I just think it’s fair this one time to warn you since you have every right to expect a comedy from a comedian. I will not warn you again.”

This was the opener of an email I received a few days ago from Louis C.K., who is the world’s top comedian right now. I happen to think he’s one of our greatest living artists. It’s a preface in a note to his followers that the second episode of his new streaming show, Horace and Pete, is now available. Like his previous few comedy specials and recordings, it’s only available through his own site. You pay a nominal sum for it and then own it. No mediating HBO, no Netflix, no Amazon. As a business model, this strategy seems to work out pretty well for him and his fans.
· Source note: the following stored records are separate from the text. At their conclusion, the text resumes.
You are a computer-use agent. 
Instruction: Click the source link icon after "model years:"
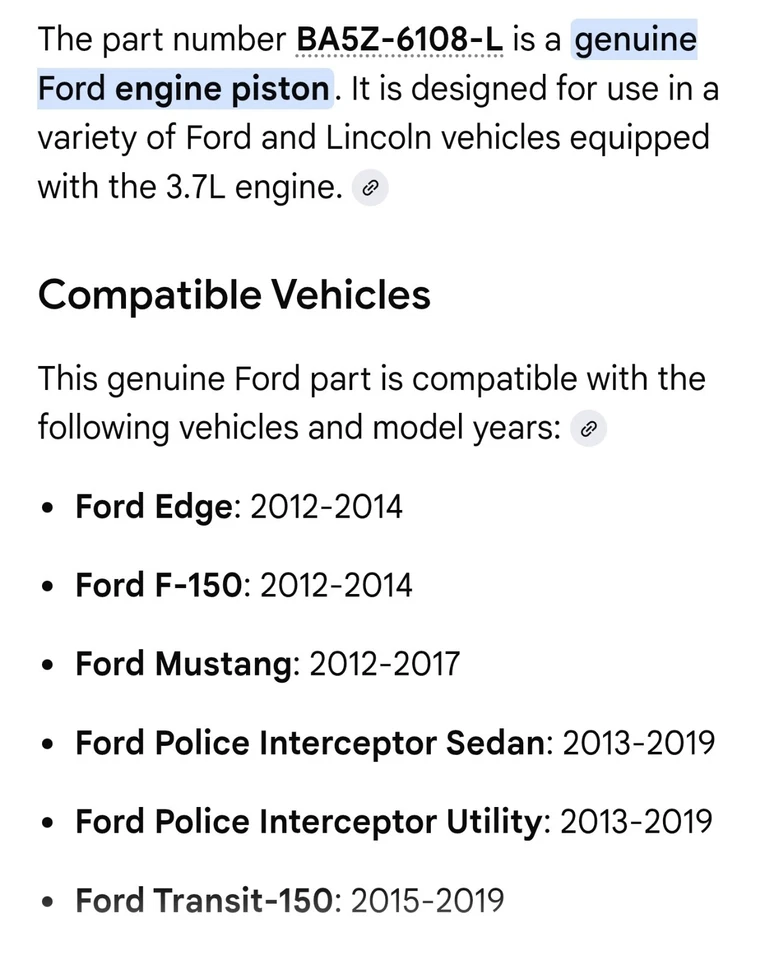pyautogui.click(x=589, y=429)
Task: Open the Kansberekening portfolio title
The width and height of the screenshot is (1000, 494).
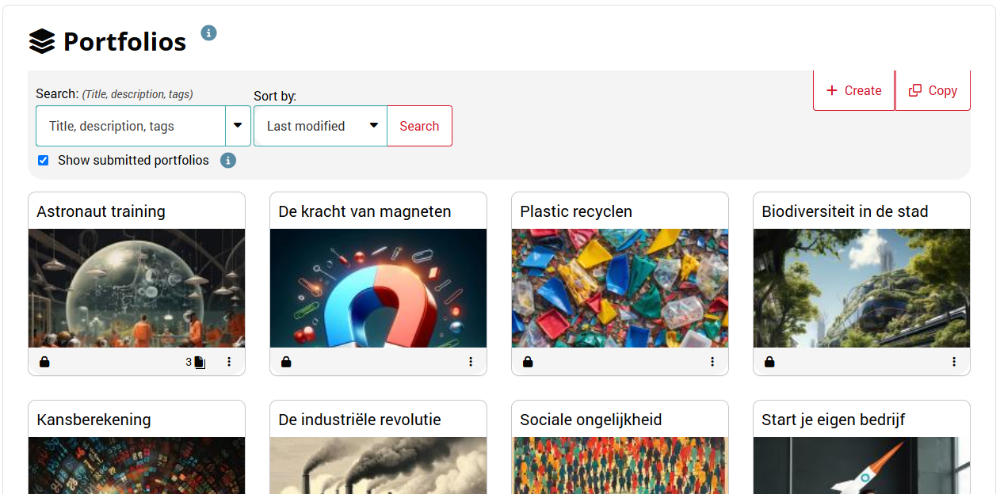Action: click(x=94, y=419)
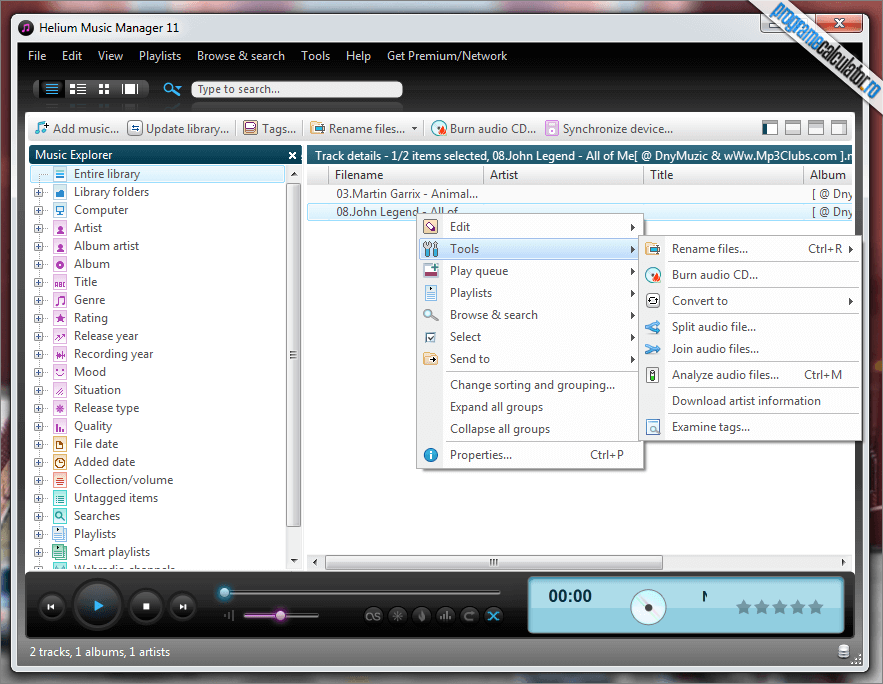Click the Stop playback button
883x684 pixels.
[146, 606]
I’m not sure why he issued the non-comedy warning, but I have a couple of guesses. 1) There are people out there who like his stand-up but haven’t watched his (truly groundbreaking) TV series on FX, called Louie, so they haven’t figured out that Louis C.K. is as much or even more of an experimental filmmaker and theater-of-the-absurdist as he is a comedian, or 2) the great unwashed masses who ‘like comedy’ cannot stand it when a known person slips the bonds of their initial definition and does something wonderful and unexpected. The bottom line is that C.K.’s fan base runs the gamut, from working-class people who don’t have the time, energy or intellectual curiosity to explore the complex reaches of C.K.’s output, all the way to chattering-class New Yorker readers who would rather talk about Horace and Pete than anything C.K. has said in his last three stand-up specials. I make no value judgement between the poles. C.K. tells the truth, and like many of our best artists and comedians, he’s managed find success either because of it or in spite of it.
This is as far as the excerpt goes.